Copy number variants (CNVs) are defined as DNA segments (often 50 bp or larger) that are present in variable numbers in a genome [1–3]. Although common in the human genome, some CNVs have no apparent phenotypic effect [1, 4, 5], while others are implicated in a variety of phenotypic effects including disease phenotypes [6–8]. As such, the search for CNVs associated with disease phenotypes has emerged as a productive approach to identify genetic factors underlying a number of common and complex neurodevelopmental disorders [9–13]. There are two reasons for this productivity. Firstly, CNVs are a major contributor to genomic variation, with approximately 13% of the human genome affected by CNVs , and over 100,000 CNVs have been mapped to specific genomic locations and are documented in the Database of Genomic Variants (DGV) . Secondly, advances in technology, including microarrays, permit high-throughput methods to identify CNVs. Such technologies are now relatively common and are economically feasible alternatives to methods like whole genome sequencing. With a number of array platforms and bioinformatic algorithms available, it is necessary to identify optimal analytical pipelines to make inferences regarding specific genomic regions and their copy number identity.
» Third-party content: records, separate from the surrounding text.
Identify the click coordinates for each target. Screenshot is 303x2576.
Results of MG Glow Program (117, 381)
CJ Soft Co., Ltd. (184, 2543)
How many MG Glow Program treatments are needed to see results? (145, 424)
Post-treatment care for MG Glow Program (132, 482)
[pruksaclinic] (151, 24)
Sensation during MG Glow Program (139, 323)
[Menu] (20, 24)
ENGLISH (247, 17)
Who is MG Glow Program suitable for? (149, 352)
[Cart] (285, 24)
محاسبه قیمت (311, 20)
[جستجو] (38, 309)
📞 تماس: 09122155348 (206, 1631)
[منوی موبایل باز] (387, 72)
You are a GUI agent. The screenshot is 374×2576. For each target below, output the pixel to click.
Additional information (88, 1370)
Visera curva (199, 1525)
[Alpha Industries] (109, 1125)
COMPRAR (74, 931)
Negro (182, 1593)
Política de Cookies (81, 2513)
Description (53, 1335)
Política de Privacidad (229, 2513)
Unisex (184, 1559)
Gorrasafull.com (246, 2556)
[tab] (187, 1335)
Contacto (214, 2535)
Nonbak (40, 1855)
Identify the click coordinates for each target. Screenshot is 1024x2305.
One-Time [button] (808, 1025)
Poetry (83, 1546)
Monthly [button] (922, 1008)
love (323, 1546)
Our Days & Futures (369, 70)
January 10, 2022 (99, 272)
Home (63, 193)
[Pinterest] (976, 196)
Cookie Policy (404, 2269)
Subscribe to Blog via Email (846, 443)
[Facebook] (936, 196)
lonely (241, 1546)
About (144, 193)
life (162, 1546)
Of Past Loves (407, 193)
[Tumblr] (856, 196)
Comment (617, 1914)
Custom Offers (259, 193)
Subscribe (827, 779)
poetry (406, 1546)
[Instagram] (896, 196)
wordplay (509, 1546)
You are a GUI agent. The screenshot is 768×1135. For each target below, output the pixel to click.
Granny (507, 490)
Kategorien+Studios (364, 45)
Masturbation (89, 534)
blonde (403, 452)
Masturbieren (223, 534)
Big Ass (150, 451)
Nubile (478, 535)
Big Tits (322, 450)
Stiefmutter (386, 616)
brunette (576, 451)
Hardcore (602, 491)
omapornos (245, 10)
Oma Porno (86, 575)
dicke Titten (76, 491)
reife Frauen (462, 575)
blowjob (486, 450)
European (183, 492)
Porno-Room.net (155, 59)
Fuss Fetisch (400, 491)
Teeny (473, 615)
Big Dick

On genome-wide microarrays, such as the Affymetrix® Genome-Wide Human SNP Array 6.0™, sets of probes are designed to determine which allele is present at genomic sites of known single nucleotide polymorphism (SNP probes). The arrays may also include additional probes designed for genomic sites where there is no known variance (known as copy number probes). Normally, CNVs are identified by fluorescent signals generated by SNP probes on the microarray. The fluorescent signals emitted by both SNP probes and copy number probes (if present on the array) are summarized and analyzed for variance in signal intensity using bioinformatic tools, typically in comparison to a set of reference samples. Consecutive markers that exhibit altered signal intensity from the reference are interpreted as copy number variants (CNVs). There are a number of algorithms that have been developed to identify putative CNVs. Unfortunately, not all putative CNVs called by any existing algorithm can be viewed as biologically relevant. The application of multiple software programs that are designed to call CNVs from the same microarray data often yield differing results [7, 15–18]. The use of multiple algorithms has been shown to increase the reliability of observations with different degrees of confidence. For example, Kim et al. used three calling algorithms (PennCNV, QuantiSNP, and Birdsuite) on a set of results from Affymetrix® arrays. They found that only 1.5% of total CNV calls could be identified by all three distinct algorithms . Furthermore, their attempt to confirm putative CNV calls using qPCR produced differing results; 38.3% of CNVs called by a single algorithm, 57.6% of CNVs called by two algorithms and 71.4% of CNVs called by three algorithms could be confirmed by qPCR .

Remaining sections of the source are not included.